Recordé de inmediato el episodio que viví el año anterior, cuando maestras y empleadas administrativas me miraban con el ceño fruncido mientras recorría el preescolar a la hora de salida. Una de ellas no se aguantó y me dijo, en tono recriminatorio —como si hubiera vestido a mis niñas con el calzón encima del pantalón o hubiera sazonado su merienda con llajua—, que, al ver las barbies que habían recibido sus compañeras, mis hijas se habían llevado una decepción con los libros ilustrados de Moby Dick y Mujercitas que yo les había regalado.
Buscando acercarse al sano equilibrio, mi esposa, psicóloga, sugiere que a los niños en Navidad se les regale algo que deseen, algo que necesiten, algo educativo —un libro, si el preescolar nos lo permite- y una experiencia familiar. Siguiendo esa pauta, fuimos a Brasil y nos embarcamos en un crucero enorme, con piscinas, restaurantes, teatro y casi todos los equipamientos de una ciudad de vanguardia.
Para poder financiar ese viaje —que el petulante exvocero definiría como una holganza anarcoliberal— anunciamos a las niñas algunos recortes presupuestarios, estilo Milei, que practicaríamos a lo largo del año. El principal: no realizar fiestas de cumpleaños multitudinarias, con juegos inflables, grupos de entretenimiento, magos, mozos, souvenirs y cáterin para los pequeños invitados y sus observadores padres, con quienes sostenemos, en contra de nuestra voluntad, una silenciosa competencia de exuberancia en cada celebración.

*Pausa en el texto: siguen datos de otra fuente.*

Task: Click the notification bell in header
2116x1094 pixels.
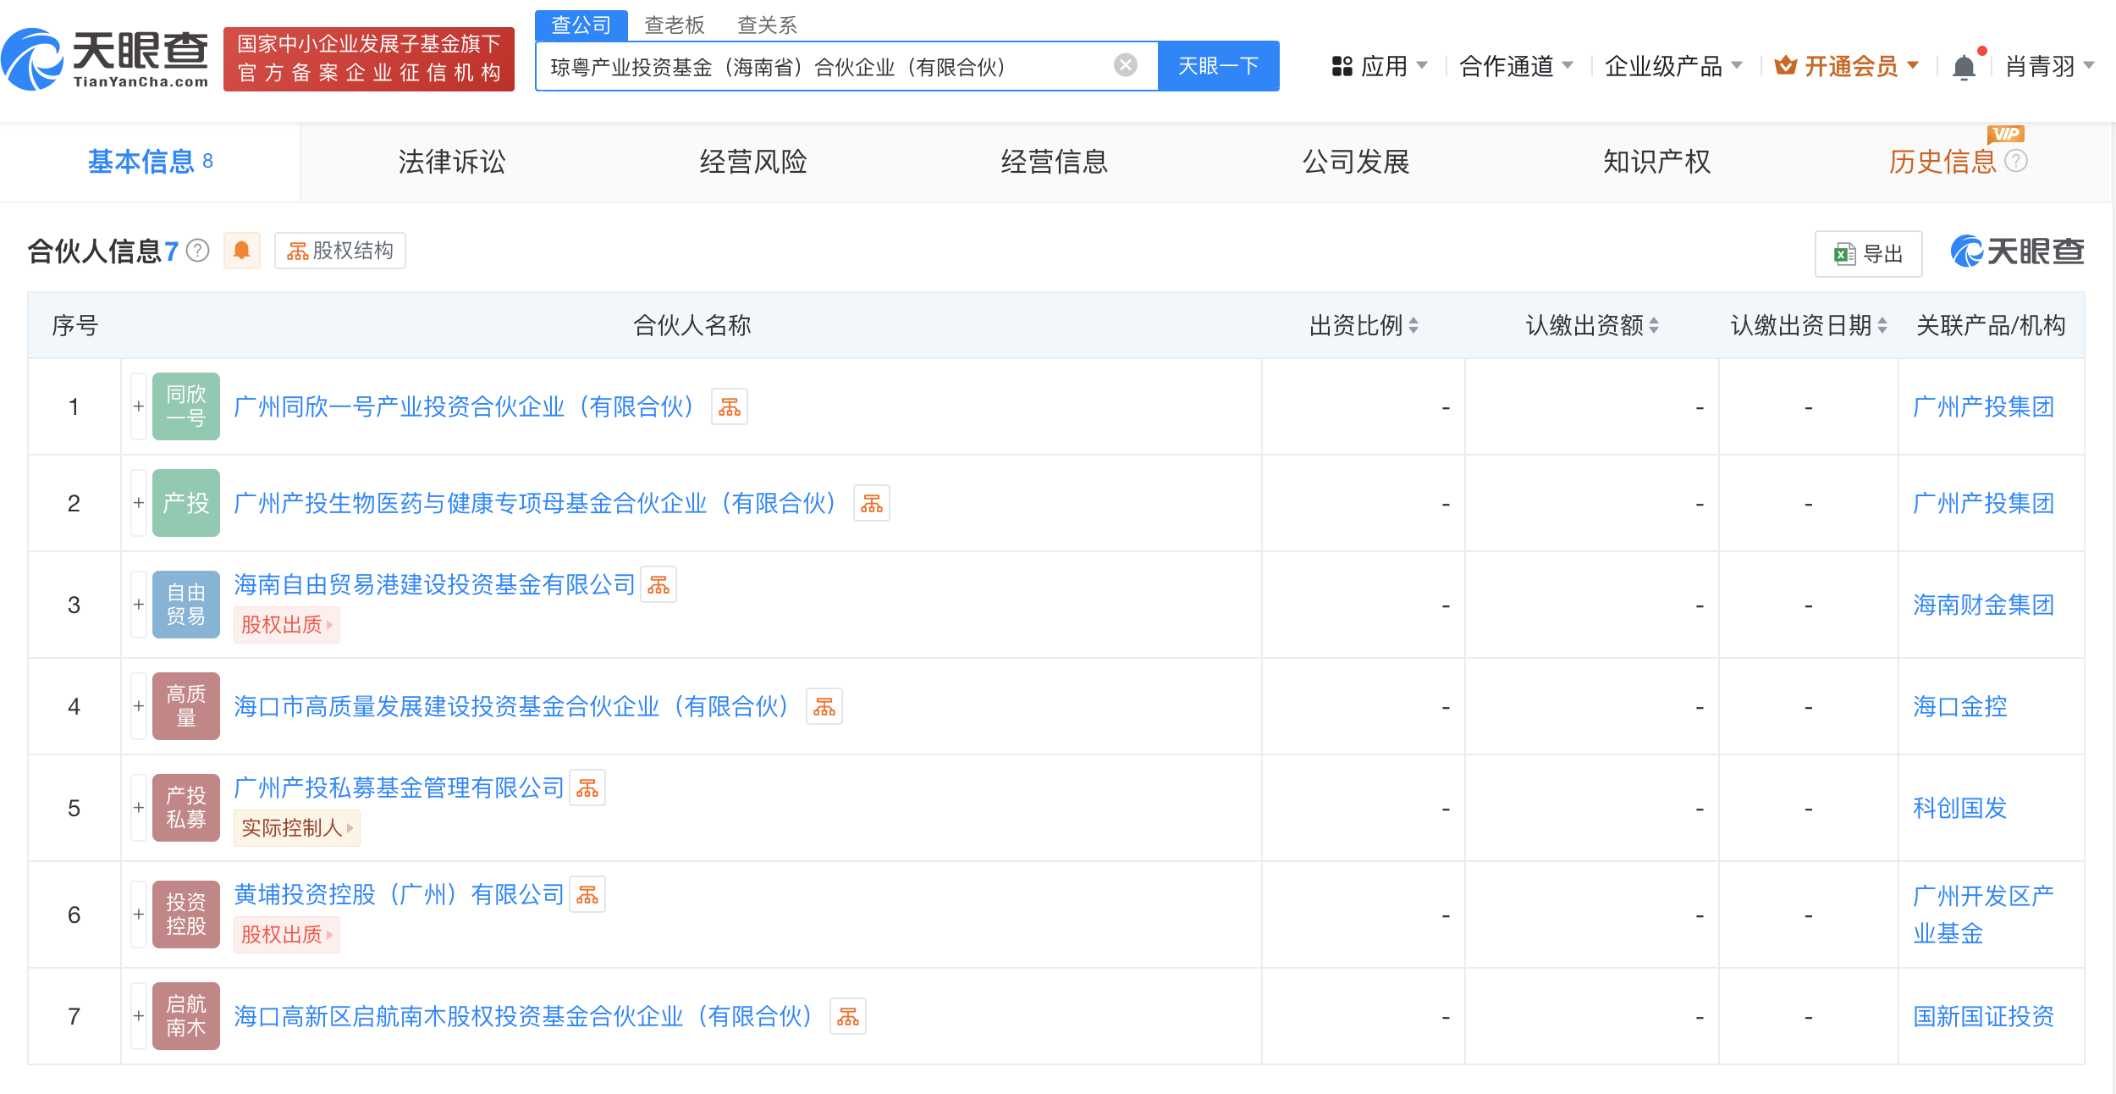Action: pyautogui.click(x=1964, y=67)
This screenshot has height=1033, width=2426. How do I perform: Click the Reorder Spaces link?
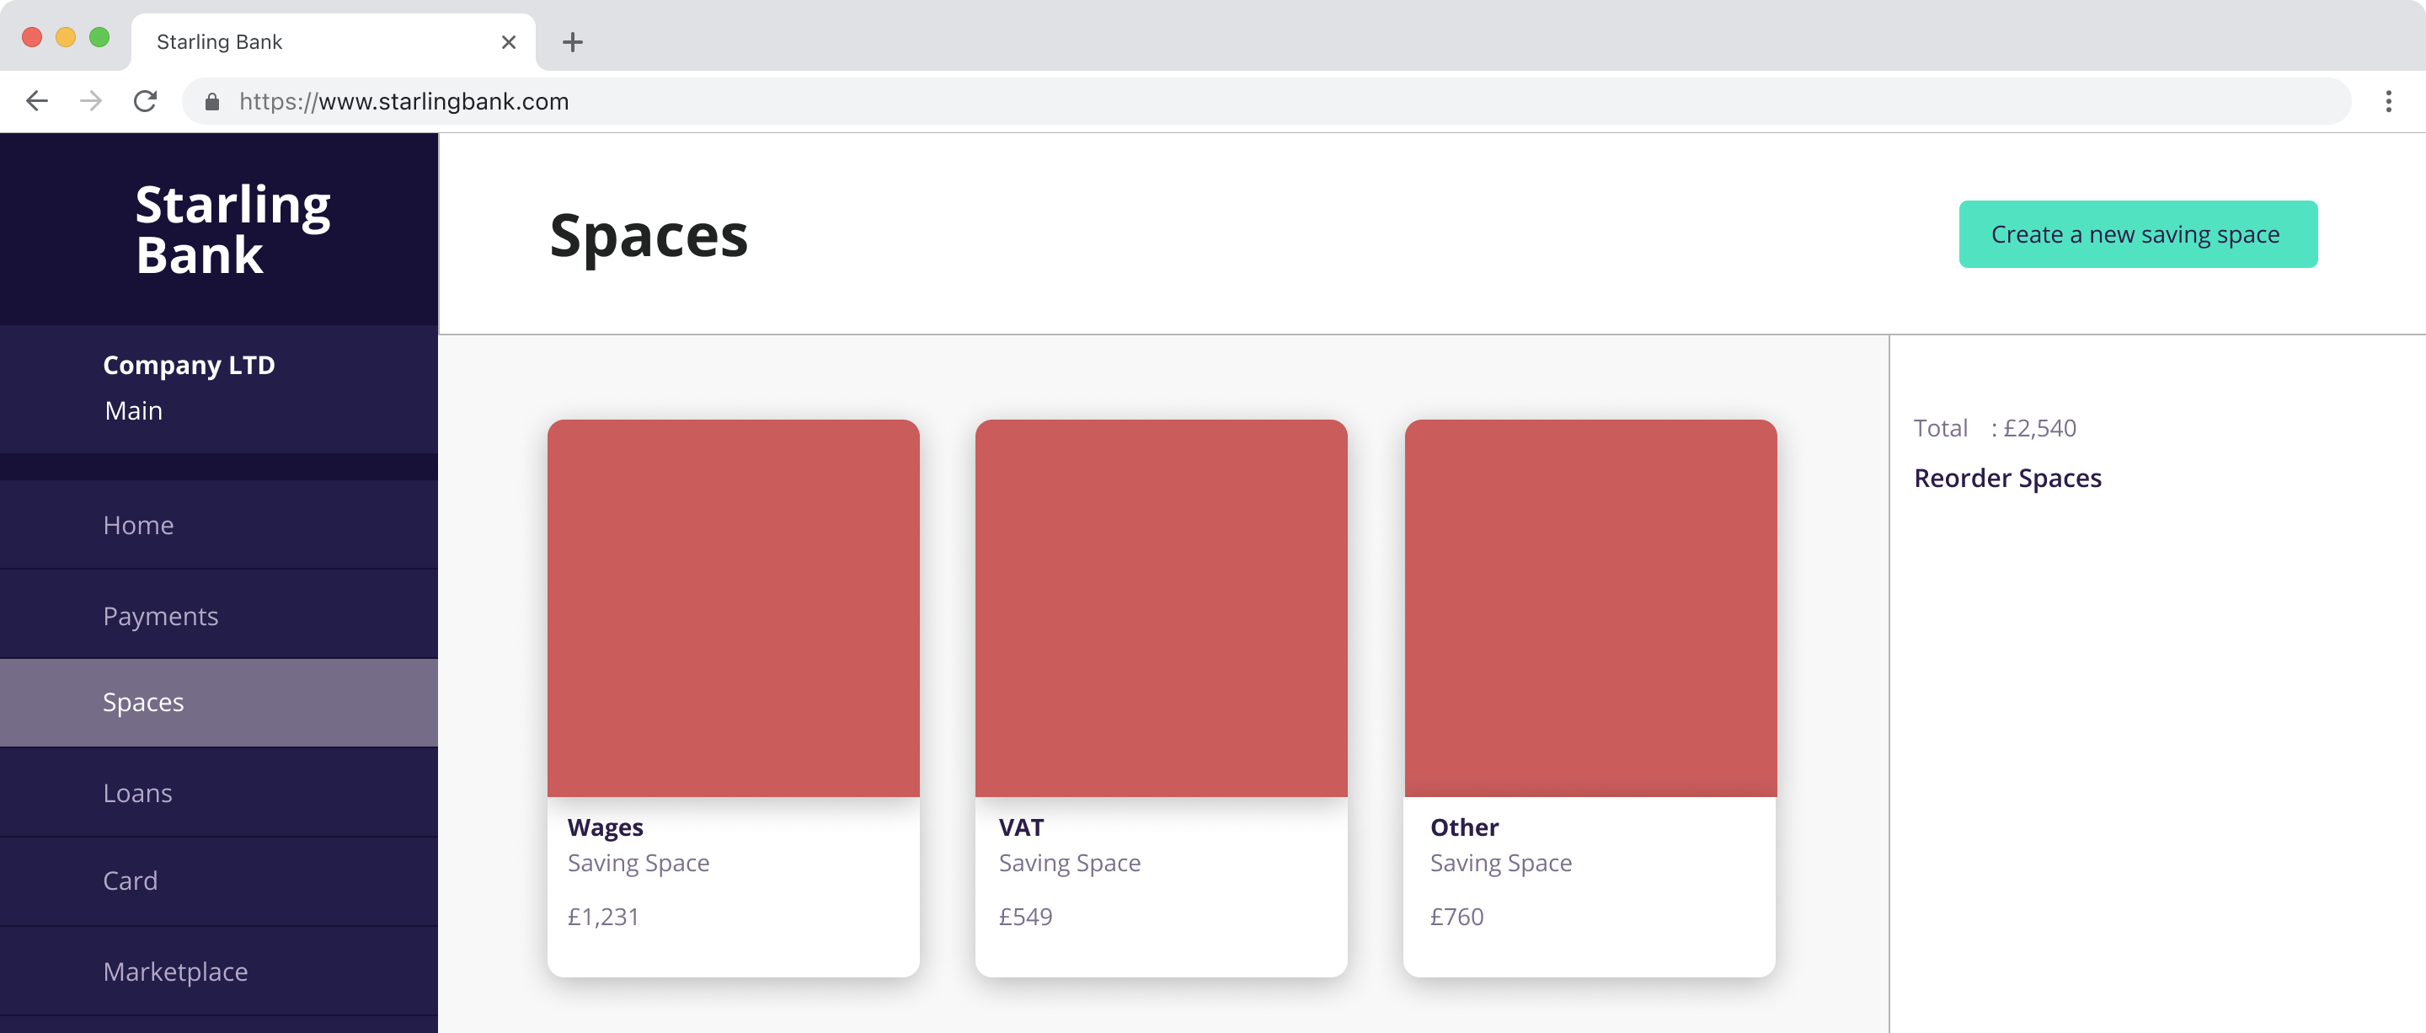tap(2007, 478)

Salió caro, pero espero que queden grabados en su recuerdo la habitación con balcón frente al mar, el inmenso parque acuático en el último piso del barco y esa ola de cincuenta centímetros que hizo rodar a Lucianita y que en su retorno se tragó su gorra. Yo con seguridad recordaré esos episodios con mucho cariño, salvo el de la vuelta cuando, para variar, la deficitaria BoA (“¡Que no los engañen, compañeros, los socialistas sabemos manejar la economía!”, chilló el cínico Lucho Arce en un mitin reciente) nos hizo bajar del avión y nos regaló un retraso de campeonato que se extendió hasta cerca de media noche.
Cochabamba nos recibió más navideña que nunca. El alcalde/candidato presidencial, orgulloso como si presentara un proyecto de bosque urbano o de una planta de reciclaje de residuos, anunció que Cochabamba sería la ciudad con más luces festivas y con el árbol navideño más grande del país. Vaya propósito, Capitán. Semanas atrás, con la misma satisfacción, inauguró cuatro de 14 estaciones del viacrucis proyectado en el cerro San Pedro (¡!).

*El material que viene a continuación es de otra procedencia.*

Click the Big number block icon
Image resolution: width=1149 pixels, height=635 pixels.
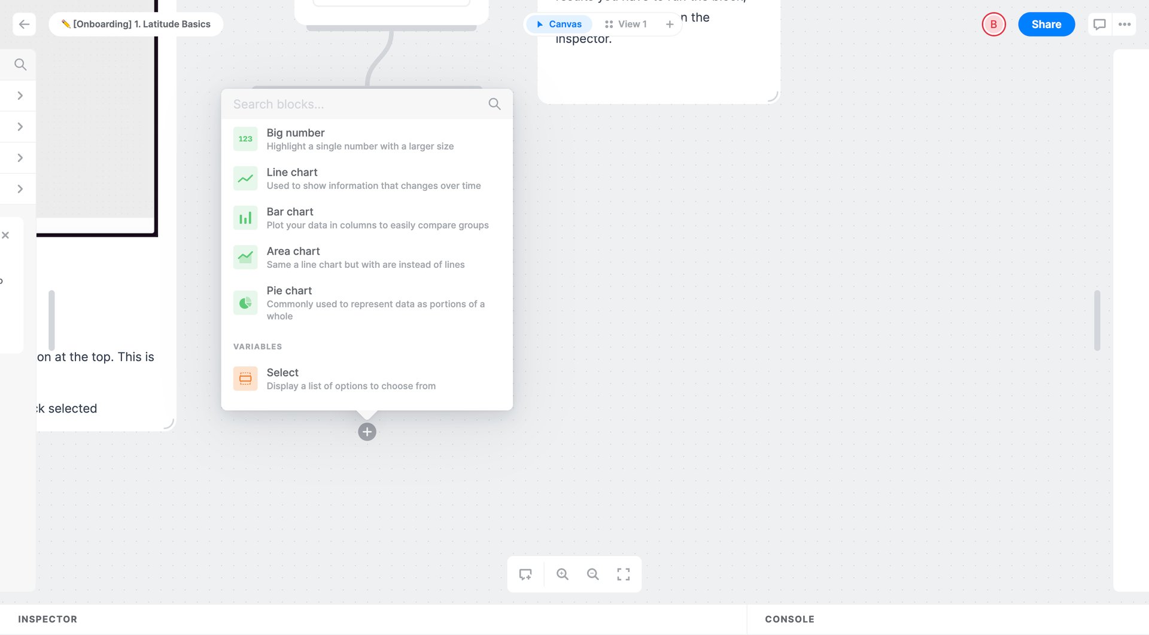[245, 138]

Determinado a no pagar mis impuestos con tanta puntualidad, continué surfeando en el océano de regalos superfluos, Papá Noeles cochalos con trajes transpirados y villancicos nauseabundos, con un resfrío tremendo que me sirvió de excusa para ausentarme de algunos eventos empalagosos. No pude, sin embargo, dejar de escuchar los mensajes trillados, con tufo a embuste, que los políticos nos enviaron por redes y radio a propósito de fin de año.

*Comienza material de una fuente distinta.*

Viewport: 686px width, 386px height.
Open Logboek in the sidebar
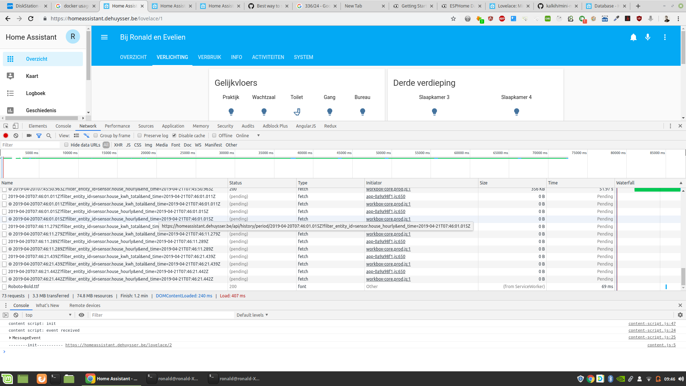[x=36, y=93]
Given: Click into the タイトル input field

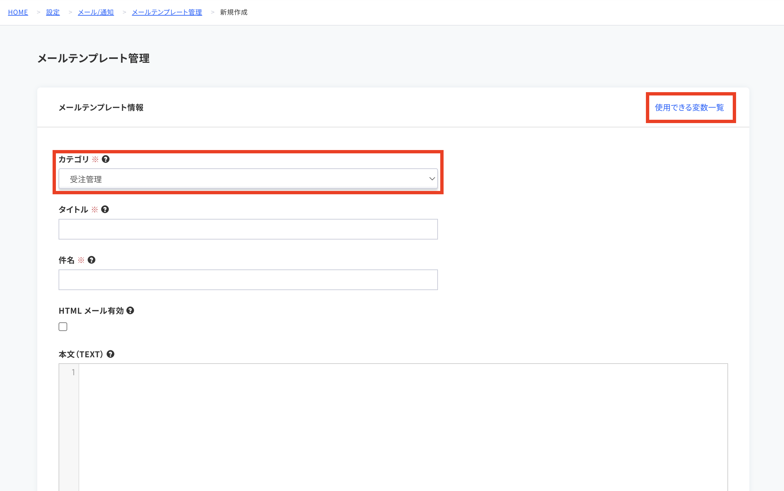Looking at the screenshot, I should (x=248, y=229).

En este contexto gris, con una fuerte crisis económica, política e institucional y una sociedad con valores invertidos y educación paupérrima, los deseos de esperanza, amor y perdón que nos dispensamos en estas fiestas son ambiguos, imprácticos e insuficientes. En su lugar, escasos y apreciados lectores, deseo que este año experimentemos un buen sacudón que nos despierte del conformismo y del letargo y nos lleve a reaccionar con arrojo, responsabilidad y sentido crítico, pues esta realidad mediocre, de abrazos fingidos y propósitos inútiles, no va a cambiar si no cambiamos nosotros.